WORK TASK: Could you write out all the records once more, exactly?

========

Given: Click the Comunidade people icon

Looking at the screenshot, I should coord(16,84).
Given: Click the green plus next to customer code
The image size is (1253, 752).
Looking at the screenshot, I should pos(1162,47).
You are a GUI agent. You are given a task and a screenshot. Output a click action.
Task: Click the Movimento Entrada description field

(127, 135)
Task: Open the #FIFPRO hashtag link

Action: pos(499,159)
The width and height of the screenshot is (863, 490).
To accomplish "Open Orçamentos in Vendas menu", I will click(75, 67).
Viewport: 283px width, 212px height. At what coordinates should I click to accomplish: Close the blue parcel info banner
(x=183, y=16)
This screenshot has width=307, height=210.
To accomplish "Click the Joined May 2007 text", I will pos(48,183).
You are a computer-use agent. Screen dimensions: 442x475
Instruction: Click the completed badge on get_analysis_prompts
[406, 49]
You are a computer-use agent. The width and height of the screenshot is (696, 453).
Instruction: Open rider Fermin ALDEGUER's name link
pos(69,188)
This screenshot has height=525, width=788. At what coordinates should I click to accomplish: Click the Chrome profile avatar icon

========

RESULT OF THIS TASK:
Given: Click the Comunidade people icon

Looking at the screenshot, I should coord(16,84).
Given: Click the green plus next to customer code
The image size is (1253, 752).
Looking at the screenshot, I should pos(1162,47).
You are a GUI agent. You are given a task and a screenshot. Output a click action.
Task: Click the Movimento Entrada description field

(127, 135)
Task: Open the #FIFPRO hashtag link

Action: pos(499,159)
The width and height of the screenshot is (863, 490).
To accomplish "Open Orçamentos in Vendas menu", I will click(75, 67).
Viewport: 283px width, 212px height. At what coordinates should I click to accomplish: Close the blue parcel info banner
(x=183, y=16)
This screenshot has width=307, height=210.
To accomplish "Click the Joined May 2007 text", I will pos(48,183).
You are a computer-use agent. Screen dimensions: 442x475
Instruction: Click the completed badge on get_analysis_prompts
[406, 49]
You are a computer-use agent. The width and height of the screenshot is (696, 453).
Instruction: Open rider Fermin ALDEGUER's name link
pos(69,188)
This screenshot has height=525, width=788. At what coordinates should I click to accomplish: Click the Chrome profile avatar icon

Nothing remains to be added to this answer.